If oil spills in the ocean and no one hears about it, is it still a disaster? A recent drilling rig failure that dumped an unknown amount of oil into China's Bohai Bay has made that question far from a philosophical riddle.

The spill has left no shortage of other riddles—such as, when did the leaks first occur? Why weren’t they reported to the public? And how big exactly was the resulting slick? News reports on the event are conflicting, sparse, and make it difficult to piece together what happened.

Two offshore leaks in the bay in northeastern China—one on June 4 and one on June 17—spewed an estimated 7,000 barrels of oil, covering an area of about 520 square miles. This is according to a July 12 account by Asia Times Online, which has provided the some of the most comprehensive coverage.

Although ConocoPhillips China, which owns the rig along with the China National Offshore Oil Corporation (CNOOC), reported the leaks to China’s State Oceanic Administration (SOA) in June, news of the spill was kept from the public until it was leaked on the Chinese equivalent of Twitter, Sina Weibo, on June 21, according to Asia Times.

Even then, formal coverage of the event was slow to materialize, with a press conference and official statements from ConocoPhillips China not forthcoming until July 5. At that time, the slick was said to have been contained at about 1,500 barrels and 520 square miles (although a New York Times report on that day cites officials as saying the spread was 320 square miles).

On July 15, at least two news agencies, Agence France-Presse and ChannelNewsAsia, cited SOA estimates of the spill to be 1,650 square miles, or nearly six times the size of Singapore. An NTD News report that day, though, said the spill was 300 square miles. Since then, outlets such as the Guardian have used the original 520-square-mile estimate, while China Daily has stated official figures to be more than 2,600 square miles in July, but only 2,000 square miles in August.

What's particularly surprising is that most news outlets continued to report ConocoPhillips’ estimate of 1,500 barrels lost, even after learning that the platform was still leaking. In the last few days, as ConocoPhillips discovered more oily mud near the platform and missed a deadline to complete cleanup, that number has only been changed to a vague “more than” previous estimates of 1,500 barrels.
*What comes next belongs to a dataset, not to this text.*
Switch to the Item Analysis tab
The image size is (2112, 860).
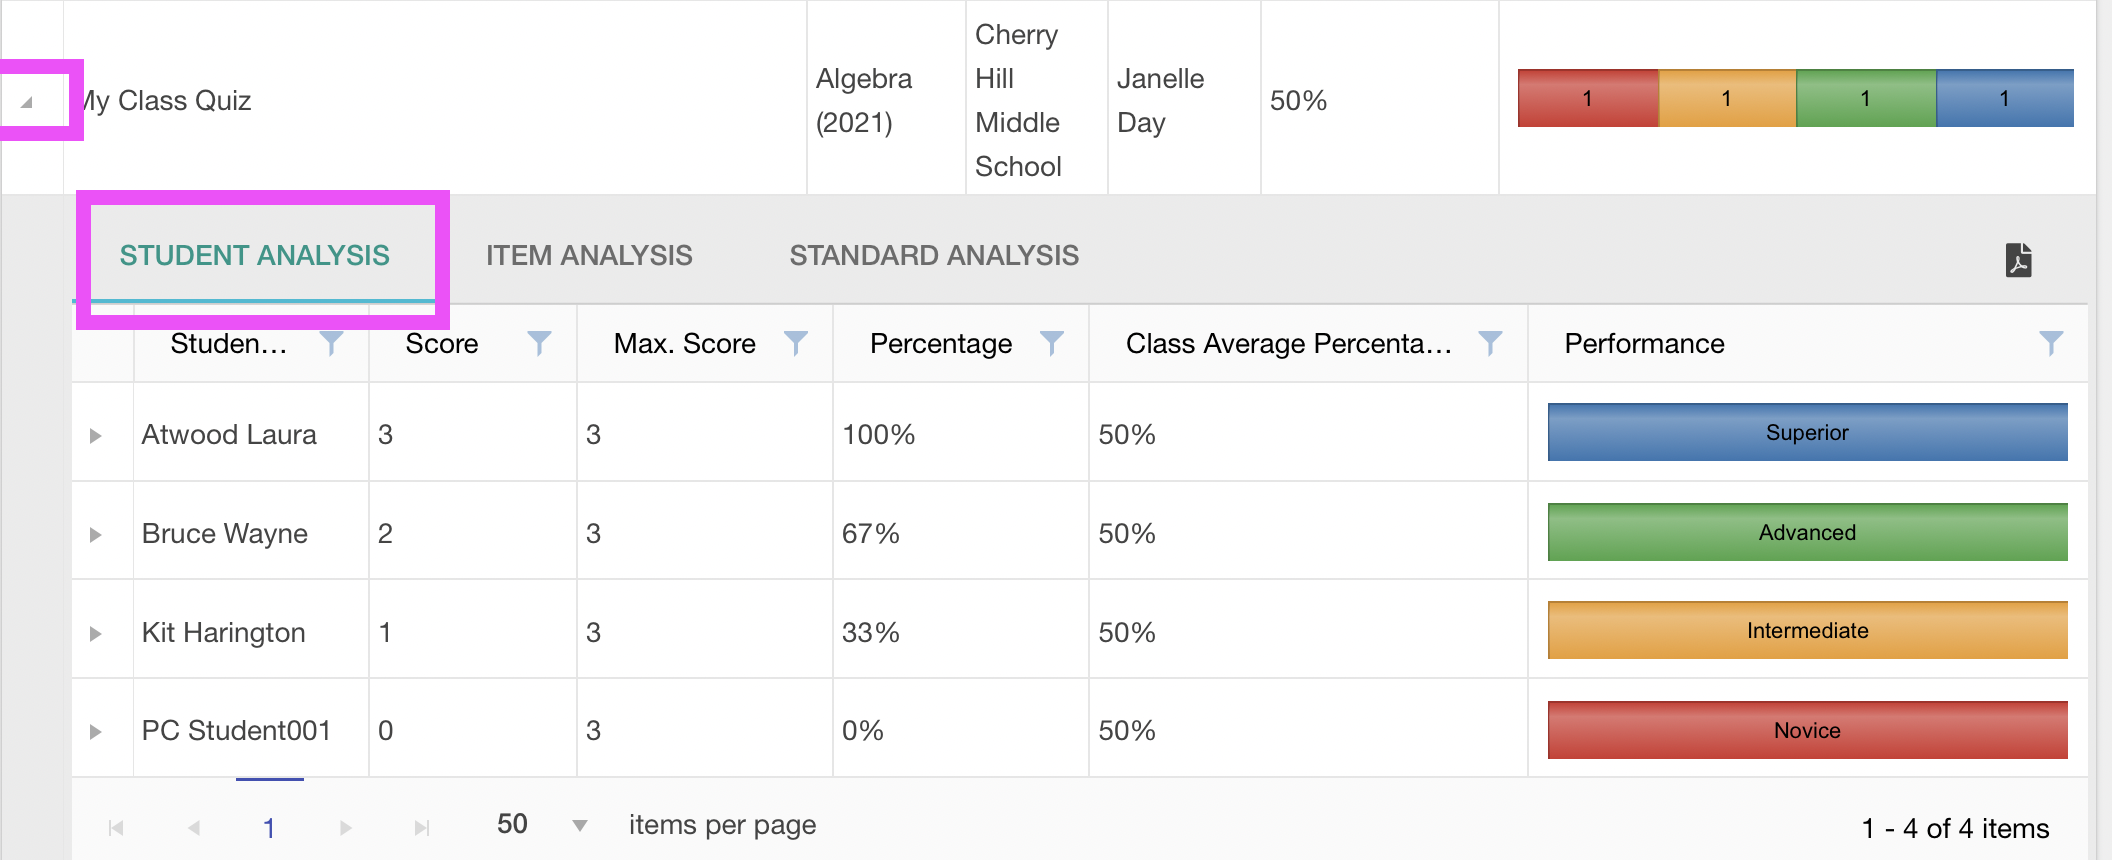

Trying to quantify the spill by barrels of oil lost or miles of ocean polluted is dicey under the best of circumstances, said Liesel Ritchie, assistant director for research at the Natural Hazards Center and longtime researcher of spills such as those from the Exxon Valdez, Selendang Ayu, and the BP Deepwater Horizon.

“The estimates used to measure these events are all over the place. There's nothing new about that,” she said. “For example, the official figure for the Exxon Valdez oil spill is 11 million gallons, yet some contend that almost 33 million gallons were spilled. What makes it really difficult is when you know nothing else about what happened—like in this current China situation.”
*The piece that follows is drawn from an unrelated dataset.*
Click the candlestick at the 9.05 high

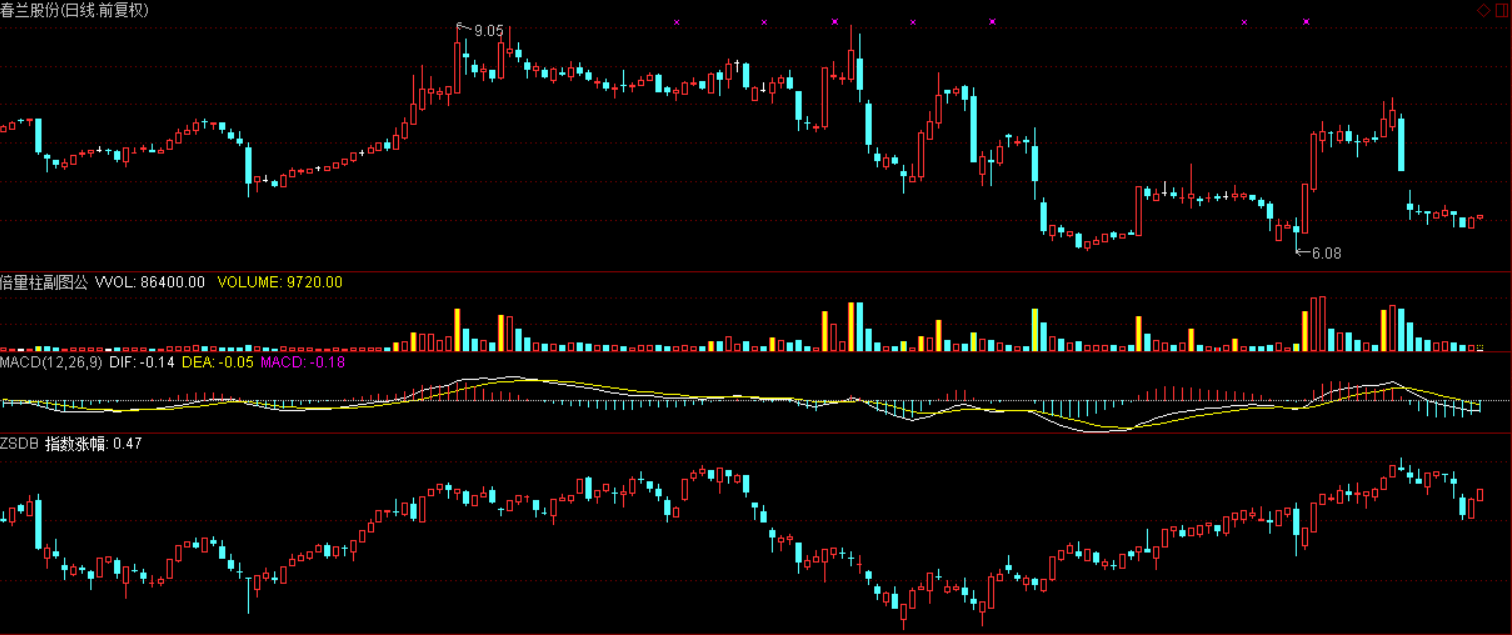(458, 65)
While the confusion surrounding the Bohai Bay spill is disturbing, it’s also business as usual in the thicket of Chinese public affairs. Technological disasters are often veiled, revealed long after the fact, or denied outright. The Bohai event recalls last year’s pipeline disaster in nearby Dalian, where the government reported less than a million gallons of gasoline spilled into the Yellow Sea. Scientists later estimated that number was about 18 million gallons, according to the Huffington Post.

From the attempted cover-up of a 2005 benzene spill to silencing citizen protests over schools that collapsed in the Sichuan Earthquake to last week’s media blackout regarding the safety of high speed rail trains, it’s clear that when the interests of the Chinese government or its state-owned businesses are at risk, some obfuscation will be involved.

What remains unclear is the extent to which these unpublicized spills and their damages—which are in no way limited to China, as the Guardian reports—will ever be known to the public.

The Bohai case has an interesting twist. While the government might want to protect state-owned CNOOC, it also has an interest in collecting compensation of up to $31 million per polluted hectare from U.S.-owned ConocoPhillips

One thing is certain. The oily coasts of Hebei and Liaoning Provinces, thousands of dead fish and scallops, and an angry Korea waiting for a response on cleanup efforts will make it harder for China to whitewash this instance of black sludge.